Researchers at the University of Toronto may have overcome this obstacle to finely measure quantum particles with a new technique known as “weak measurement.” In using a weak measurement, the device on which the particle is being measured is nearly imperceptible. After a first weak measurement, researchers sent the particle into a device that measured its velocity, and then measured its mass again using the weak measurement, giving them a good look at how much the act of measuring actually disturbed the particle. Knowing how much the particle is disturbed means it can be functionally weighed by disregarding the amount of disturbance, which is known, and makes the Uncertainty Principle less than certain.

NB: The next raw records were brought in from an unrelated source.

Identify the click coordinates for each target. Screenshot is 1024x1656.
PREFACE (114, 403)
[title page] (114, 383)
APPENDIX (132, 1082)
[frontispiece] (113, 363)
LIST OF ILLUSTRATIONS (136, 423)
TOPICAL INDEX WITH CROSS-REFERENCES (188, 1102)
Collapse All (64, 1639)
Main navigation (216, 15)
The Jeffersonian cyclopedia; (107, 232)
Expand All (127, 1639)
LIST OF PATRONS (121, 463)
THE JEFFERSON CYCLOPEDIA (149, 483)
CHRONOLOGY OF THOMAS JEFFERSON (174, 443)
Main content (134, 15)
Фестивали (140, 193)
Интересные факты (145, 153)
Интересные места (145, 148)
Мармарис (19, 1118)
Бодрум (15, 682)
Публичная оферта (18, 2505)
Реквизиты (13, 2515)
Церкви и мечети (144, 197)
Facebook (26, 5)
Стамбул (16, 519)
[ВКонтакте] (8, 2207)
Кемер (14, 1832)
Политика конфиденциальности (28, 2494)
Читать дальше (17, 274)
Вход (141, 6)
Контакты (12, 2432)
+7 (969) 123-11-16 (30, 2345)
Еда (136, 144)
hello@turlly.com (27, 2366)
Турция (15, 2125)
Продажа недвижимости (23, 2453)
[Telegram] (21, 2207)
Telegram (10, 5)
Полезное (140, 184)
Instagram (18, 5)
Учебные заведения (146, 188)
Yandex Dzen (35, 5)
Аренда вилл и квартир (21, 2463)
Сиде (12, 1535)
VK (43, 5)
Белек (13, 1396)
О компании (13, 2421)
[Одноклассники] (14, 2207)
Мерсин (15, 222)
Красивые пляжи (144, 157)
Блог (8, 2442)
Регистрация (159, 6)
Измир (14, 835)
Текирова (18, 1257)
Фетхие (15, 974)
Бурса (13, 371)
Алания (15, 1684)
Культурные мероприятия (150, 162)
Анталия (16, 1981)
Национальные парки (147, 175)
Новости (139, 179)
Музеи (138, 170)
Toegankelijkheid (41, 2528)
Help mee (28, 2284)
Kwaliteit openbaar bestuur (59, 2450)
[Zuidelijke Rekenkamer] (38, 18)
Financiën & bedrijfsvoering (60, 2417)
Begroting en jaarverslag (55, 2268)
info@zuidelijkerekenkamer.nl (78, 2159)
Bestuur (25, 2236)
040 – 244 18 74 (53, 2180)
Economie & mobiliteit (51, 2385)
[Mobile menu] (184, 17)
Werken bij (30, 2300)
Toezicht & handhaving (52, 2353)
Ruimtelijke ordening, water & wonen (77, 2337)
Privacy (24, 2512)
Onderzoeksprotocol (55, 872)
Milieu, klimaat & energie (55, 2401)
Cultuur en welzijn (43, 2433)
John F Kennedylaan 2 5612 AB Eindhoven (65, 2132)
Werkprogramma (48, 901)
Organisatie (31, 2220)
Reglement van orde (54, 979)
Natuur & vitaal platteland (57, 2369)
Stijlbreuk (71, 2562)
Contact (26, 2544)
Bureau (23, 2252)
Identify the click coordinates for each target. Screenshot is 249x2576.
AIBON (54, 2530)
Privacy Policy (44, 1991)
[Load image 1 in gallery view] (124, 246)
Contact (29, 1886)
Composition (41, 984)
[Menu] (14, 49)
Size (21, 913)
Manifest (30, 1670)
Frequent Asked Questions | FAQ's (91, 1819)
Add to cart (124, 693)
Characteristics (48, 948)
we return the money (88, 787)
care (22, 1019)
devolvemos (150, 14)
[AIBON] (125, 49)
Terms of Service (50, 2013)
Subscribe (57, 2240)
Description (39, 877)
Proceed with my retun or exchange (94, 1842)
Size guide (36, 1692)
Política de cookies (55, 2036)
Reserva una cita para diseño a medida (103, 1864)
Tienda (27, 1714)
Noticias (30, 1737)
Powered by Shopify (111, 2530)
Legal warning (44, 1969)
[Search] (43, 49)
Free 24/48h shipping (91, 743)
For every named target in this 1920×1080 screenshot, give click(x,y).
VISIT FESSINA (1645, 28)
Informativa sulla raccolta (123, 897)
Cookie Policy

“Each shot only gave us a tiny bit of information about the disturbance, but by repeating the experiment many times we were able to get a very good idea about how much the photon was disturbed,” said Lee Rozema, lead author on the study that was published this week in the journal Physical Review Letters.
It’s not yet a perfect technique, but it suggests that there is a way to work around one of the most generally agreed upon matters in physics. Now if we could only find a similar workaround for stupid gravity, because man, am I tired of waiting around for jet packs.